Habitat block party planned for Aug. 23
Photo by: 
Julia Jacobson

Saturday mornings brought a bag of mixed emotions for Julie Robinson during the construction of last year’s Habitat for Humanity home. As executive director of Habitat of the Gunnison Valley, Robinson is tasked with immense responsibility.

Financial pressure compounded with the stress of management often took its toll on Robinson’s optimism. Yet, by the end of each work day, the director was overcome with gratification, appreciation and a sense of community.

“It’s like the Army, where they say it’s the toughest job you’ll ever love,” said Robinson. “It feels so good knowing that you’re making a difference in someone else’s life.”

Habitat for Humanity of the Gunnison Valley will celebrate 20 years of service during a block party on Aug. 23. While Habitat has been officially operating for two decades, founding member Jerry Kowal remembers three unrecognized years of service needed to establish the groundwork for the organization to build upon.

Kowal — once a professor of environmental design at Western State Colorado University — turned to Habitat as a way to teach his students technical skills.

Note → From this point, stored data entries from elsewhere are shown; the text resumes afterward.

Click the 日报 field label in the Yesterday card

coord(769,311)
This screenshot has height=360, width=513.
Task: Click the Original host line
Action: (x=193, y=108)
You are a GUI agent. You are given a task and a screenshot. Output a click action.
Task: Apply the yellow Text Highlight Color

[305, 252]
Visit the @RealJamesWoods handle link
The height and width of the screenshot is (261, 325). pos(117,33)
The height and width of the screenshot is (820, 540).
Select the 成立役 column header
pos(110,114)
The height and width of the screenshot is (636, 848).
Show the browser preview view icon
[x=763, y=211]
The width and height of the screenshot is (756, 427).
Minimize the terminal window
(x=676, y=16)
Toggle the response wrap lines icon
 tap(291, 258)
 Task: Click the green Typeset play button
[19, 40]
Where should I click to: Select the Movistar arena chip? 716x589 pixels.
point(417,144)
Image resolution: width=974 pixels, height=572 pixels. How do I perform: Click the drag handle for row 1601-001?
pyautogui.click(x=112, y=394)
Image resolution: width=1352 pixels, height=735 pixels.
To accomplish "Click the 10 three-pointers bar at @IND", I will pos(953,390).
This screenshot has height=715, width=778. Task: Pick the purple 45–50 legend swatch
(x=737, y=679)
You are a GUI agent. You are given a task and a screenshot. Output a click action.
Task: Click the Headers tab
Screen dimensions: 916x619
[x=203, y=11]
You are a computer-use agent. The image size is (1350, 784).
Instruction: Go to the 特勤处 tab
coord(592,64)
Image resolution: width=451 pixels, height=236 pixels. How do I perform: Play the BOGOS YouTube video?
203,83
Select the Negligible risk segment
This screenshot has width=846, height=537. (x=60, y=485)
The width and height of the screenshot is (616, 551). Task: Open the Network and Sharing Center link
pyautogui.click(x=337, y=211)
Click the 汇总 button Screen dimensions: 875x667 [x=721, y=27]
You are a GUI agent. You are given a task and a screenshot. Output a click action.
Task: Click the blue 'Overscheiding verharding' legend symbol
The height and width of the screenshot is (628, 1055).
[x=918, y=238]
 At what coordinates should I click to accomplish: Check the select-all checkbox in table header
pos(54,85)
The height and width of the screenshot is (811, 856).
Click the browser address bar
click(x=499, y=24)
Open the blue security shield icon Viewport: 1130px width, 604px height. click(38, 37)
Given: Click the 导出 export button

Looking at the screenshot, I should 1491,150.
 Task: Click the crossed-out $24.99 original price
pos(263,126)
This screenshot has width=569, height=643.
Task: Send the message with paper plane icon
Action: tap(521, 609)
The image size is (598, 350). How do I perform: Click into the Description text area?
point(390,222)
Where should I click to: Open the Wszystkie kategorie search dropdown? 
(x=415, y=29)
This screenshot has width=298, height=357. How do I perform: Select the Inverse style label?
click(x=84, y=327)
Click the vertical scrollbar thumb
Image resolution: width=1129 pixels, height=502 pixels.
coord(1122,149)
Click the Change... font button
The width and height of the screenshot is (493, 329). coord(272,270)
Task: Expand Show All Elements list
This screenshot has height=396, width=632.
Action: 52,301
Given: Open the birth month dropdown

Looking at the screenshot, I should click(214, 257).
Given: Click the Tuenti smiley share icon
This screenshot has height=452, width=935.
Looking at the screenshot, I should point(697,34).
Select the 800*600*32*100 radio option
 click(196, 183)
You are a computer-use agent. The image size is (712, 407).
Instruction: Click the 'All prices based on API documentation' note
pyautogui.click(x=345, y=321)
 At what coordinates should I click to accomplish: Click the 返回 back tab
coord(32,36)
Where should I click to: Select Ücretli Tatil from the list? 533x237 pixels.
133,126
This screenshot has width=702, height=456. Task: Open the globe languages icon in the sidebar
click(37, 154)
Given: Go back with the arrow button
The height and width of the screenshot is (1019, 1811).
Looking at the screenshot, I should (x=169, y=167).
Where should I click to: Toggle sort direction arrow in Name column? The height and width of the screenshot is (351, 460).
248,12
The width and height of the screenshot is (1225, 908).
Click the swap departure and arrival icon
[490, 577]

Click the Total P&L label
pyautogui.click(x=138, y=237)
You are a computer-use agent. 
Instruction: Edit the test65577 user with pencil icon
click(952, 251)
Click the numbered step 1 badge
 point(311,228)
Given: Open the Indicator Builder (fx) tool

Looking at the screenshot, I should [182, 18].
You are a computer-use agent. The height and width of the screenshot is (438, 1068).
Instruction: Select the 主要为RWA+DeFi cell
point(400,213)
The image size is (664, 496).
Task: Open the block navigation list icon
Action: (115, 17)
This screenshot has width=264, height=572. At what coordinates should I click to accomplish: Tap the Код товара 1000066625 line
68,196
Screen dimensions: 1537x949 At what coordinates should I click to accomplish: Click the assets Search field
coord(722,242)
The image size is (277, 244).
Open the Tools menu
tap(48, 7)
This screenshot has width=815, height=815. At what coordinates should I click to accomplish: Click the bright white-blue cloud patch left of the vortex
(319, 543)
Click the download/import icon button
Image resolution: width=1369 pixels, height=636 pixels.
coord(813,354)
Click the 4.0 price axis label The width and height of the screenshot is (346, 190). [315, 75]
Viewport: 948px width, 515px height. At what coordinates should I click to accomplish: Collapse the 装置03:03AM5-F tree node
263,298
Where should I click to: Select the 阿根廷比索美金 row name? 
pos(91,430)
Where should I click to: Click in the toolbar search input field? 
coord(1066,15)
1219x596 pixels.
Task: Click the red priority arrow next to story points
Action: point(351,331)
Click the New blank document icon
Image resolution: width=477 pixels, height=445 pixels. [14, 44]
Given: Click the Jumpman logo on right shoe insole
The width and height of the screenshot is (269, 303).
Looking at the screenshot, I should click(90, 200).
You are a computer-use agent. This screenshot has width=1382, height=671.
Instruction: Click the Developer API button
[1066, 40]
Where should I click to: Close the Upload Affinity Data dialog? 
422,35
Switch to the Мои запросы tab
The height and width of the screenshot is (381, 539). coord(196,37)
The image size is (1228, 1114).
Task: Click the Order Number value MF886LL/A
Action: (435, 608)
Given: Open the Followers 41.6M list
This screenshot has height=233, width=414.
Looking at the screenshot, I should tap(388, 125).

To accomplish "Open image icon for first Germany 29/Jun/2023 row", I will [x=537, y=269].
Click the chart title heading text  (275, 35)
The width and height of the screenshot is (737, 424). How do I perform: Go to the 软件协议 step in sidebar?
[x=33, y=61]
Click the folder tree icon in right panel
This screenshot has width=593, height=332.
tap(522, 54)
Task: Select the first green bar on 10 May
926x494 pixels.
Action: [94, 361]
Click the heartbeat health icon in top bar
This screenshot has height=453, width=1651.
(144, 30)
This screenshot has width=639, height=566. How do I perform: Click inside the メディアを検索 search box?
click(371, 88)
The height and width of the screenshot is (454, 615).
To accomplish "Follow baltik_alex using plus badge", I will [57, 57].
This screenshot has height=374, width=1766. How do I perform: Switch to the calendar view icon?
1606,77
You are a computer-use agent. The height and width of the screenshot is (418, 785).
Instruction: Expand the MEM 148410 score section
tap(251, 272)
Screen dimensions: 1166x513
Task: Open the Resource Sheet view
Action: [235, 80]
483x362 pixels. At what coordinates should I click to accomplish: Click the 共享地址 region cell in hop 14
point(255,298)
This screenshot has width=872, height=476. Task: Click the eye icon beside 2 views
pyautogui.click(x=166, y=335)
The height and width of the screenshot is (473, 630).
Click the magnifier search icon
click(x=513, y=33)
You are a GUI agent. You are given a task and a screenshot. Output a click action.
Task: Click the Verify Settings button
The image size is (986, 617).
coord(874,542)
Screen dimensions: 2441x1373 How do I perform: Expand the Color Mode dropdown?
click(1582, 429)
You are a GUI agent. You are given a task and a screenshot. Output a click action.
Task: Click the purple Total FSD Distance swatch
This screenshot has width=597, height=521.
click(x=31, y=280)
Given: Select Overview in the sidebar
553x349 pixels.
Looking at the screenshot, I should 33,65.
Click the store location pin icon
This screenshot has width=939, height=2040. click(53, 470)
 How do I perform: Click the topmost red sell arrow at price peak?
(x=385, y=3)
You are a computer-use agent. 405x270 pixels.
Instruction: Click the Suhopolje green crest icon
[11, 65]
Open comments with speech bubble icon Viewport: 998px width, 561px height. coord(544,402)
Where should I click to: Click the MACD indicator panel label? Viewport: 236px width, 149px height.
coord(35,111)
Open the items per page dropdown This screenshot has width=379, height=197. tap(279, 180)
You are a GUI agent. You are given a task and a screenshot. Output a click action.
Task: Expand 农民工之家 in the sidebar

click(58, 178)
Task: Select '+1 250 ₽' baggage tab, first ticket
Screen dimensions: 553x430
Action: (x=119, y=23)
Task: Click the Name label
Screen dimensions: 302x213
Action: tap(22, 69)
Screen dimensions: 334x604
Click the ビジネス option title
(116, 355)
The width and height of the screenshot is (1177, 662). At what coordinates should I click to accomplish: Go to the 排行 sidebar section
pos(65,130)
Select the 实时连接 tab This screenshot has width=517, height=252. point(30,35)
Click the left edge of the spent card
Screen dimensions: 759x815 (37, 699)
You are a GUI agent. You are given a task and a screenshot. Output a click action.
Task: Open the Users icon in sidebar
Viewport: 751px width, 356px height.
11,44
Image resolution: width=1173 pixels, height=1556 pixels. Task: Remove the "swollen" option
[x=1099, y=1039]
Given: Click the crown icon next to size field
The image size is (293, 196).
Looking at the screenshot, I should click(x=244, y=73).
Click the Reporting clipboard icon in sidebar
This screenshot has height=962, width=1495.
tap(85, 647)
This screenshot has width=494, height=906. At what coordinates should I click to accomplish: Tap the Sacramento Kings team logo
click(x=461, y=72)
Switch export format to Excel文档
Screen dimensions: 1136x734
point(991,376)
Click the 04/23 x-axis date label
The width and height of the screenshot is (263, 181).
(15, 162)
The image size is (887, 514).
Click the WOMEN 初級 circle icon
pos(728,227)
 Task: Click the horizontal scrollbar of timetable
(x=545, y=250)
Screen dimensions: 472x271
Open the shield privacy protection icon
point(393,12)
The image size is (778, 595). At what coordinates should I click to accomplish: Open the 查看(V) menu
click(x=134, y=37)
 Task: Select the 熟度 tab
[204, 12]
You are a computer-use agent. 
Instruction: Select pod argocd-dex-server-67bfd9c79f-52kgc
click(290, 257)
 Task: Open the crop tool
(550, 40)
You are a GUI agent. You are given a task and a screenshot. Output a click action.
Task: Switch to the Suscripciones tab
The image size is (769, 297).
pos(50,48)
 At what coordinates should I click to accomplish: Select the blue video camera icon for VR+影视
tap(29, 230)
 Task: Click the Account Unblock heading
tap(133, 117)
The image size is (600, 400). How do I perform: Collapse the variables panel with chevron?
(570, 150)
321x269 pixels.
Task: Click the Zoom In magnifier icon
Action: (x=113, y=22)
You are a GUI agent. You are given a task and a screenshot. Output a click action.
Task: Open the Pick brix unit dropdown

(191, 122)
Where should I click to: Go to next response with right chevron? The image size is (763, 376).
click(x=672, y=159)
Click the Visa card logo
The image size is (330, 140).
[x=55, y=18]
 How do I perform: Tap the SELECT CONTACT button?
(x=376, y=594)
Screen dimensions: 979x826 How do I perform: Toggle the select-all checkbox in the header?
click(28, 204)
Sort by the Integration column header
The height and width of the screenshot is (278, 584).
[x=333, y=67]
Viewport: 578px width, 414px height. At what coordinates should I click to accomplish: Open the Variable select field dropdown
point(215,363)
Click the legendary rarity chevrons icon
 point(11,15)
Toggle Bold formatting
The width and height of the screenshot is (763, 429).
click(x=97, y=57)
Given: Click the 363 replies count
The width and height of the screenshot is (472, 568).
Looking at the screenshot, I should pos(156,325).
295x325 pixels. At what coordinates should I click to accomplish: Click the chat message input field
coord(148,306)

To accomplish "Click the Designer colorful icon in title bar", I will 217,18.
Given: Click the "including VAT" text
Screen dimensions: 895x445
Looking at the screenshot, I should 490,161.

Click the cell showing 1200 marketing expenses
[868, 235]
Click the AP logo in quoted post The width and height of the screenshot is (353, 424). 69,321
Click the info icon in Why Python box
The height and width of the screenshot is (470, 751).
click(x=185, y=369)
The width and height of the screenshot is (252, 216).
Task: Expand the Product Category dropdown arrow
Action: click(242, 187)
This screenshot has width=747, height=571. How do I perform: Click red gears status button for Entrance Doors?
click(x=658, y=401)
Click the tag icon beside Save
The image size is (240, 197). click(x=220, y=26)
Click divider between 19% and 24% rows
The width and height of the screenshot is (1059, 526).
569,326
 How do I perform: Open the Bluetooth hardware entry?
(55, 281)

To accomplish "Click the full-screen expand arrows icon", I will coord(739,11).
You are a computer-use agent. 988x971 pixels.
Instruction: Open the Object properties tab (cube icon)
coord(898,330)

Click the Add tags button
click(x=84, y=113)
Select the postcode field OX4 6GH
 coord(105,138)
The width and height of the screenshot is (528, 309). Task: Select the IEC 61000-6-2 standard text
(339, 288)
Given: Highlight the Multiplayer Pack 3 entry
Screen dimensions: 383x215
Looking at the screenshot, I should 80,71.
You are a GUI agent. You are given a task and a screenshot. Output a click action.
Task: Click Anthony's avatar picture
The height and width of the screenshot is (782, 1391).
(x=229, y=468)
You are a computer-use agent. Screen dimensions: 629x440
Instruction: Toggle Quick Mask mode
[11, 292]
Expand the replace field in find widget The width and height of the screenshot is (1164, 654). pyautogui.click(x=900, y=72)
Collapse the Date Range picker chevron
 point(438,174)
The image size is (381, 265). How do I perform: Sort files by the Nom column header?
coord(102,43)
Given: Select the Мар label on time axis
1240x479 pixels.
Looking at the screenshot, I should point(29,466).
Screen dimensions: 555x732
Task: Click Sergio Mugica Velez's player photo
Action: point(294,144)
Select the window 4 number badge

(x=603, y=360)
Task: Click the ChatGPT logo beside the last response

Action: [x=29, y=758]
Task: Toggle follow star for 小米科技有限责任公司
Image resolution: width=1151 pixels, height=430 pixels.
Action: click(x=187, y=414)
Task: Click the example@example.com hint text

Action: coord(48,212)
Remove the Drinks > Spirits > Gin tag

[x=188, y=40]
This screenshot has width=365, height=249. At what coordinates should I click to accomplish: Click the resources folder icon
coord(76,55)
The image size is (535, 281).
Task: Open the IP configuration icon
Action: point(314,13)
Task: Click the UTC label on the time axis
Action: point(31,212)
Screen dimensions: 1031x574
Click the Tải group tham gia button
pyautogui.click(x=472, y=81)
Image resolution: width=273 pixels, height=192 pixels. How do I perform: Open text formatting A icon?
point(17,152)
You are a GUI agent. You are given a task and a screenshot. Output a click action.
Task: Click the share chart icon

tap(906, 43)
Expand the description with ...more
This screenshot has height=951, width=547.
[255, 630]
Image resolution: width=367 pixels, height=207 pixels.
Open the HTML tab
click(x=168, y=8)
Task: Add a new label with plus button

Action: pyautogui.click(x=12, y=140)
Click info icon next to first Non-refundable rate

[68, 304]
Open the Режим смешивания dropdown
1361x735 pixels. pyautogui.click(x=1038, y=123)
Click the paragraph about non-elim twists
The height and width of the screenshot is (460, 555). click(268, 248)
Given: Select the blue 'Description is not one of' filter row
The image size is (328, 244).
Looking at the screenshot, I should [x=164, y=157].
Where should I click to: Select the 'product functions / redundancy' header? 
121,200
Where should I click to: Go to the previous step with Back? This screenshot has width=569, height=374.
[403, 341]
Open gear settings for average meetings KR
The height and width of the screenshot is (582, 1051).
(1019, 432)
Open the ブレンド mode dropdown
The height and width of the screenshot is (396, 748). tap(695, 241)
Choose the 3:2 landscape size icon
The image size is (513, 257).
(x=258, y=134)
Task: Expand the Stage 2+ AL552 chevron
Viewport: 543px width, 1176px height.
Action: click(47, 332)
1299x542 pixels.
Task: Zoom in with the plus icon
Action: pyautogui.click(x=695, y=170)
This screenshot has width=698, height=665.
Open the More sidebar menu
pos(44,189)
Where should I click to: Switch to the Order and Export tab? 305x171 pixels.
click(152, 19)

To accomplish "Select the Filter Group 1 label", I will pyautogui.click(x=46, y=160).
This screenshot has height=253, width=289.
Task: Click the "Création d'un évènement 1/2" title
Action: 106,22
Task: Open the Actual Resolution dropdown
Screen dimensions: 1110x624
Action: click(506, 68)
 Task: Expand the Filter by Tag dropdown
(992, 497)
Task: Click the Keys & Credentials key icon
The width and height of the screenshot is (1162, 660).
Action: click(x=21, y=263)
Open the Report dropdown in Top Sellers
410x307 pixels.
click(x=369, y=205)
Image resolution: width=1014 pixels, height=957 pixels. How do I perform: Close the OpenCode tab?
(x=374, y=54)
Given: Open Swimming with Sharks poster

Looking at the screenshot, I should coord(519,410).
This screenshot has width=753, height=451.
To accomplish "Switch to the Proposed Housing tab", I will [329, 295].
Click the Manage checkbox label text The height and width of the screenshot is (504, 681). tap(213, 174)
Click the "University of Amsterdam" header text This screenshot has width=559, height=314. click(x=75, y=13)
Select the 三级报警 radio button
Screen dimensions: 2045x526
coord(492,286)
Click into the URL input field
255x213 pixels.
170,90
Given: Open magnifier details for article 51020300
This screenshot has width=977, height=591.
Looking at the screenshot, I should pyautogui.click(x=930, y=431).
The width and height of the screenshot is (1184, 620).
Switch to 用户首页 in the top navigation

While Kowal was able to instruct students on architectural design in the classroom, physical construction was missing from the curriculum.

“The need for actually getting out and building something was paramount,” he explained.

 

‘The hidden part of Gunnison’

Yet, Kowal was not alone in laying the foundation for the nonprofit. Various founding members — including current board member Rhonda Connaway — came together with a similar vision.

“No one person ever does anything like that alone,” said Kowal. “I think all of us became aware of the hidden part of Gunnison.”

After gaining affiliate status from Habitat for Humanity International in 1998, the group acquired six single-family homesites on South 12th Street in Gunnison. Their first home was built to Americans with Disabilities Act standards to house a family with special needs. From 1998-2003, Habitat was able to build one home per year on their newly acquired property.

In 2004, Gunnison County Commissioners donated a multi-unit building lot in the Town of Crested Butte to Habitat. The lot created the opportunity to serve two families through one building.

Yet, perhaps one of the organization’s most promising accomplishments was spurred in 2011. At that time, Habitat launched a “land bank” campaign to obtain 1.68 acres of vacant land. With enough funds raised to negotiate a lower purchase price, and subsidized offers from both the landowners and the City of Gunnison, Habitat was able to purchase the lot.

Joy Wills is the current board president. Wills’ late husband, Don, was instrumental in purchasing the land bank. The property — which currently accommodates two houses, and has the capacity to host six homes and a duplex — was designated as Wills Way Community in honor of Don’s devotion to the organization.

“My husband was very civicminded. He was involved with all kinds of organizations, but I think Habitat was nearest to his heart,” said Wills, who hopes to uphold her husband’s legacy. “We just continue to do what we can to enrich our community and the lives of the families that we work with.”

Over the past 20 years, Habitat has provided housing for 22 families. However, the nonprofit doesn’t just give these homes away. According to Wills, there is a comprehensive selection process that accounts for applicants’ income, current living situation and willingness to work with Habitat. In fact, selected applicants must put in 300-400 hours of sweat equity during the construction of their home.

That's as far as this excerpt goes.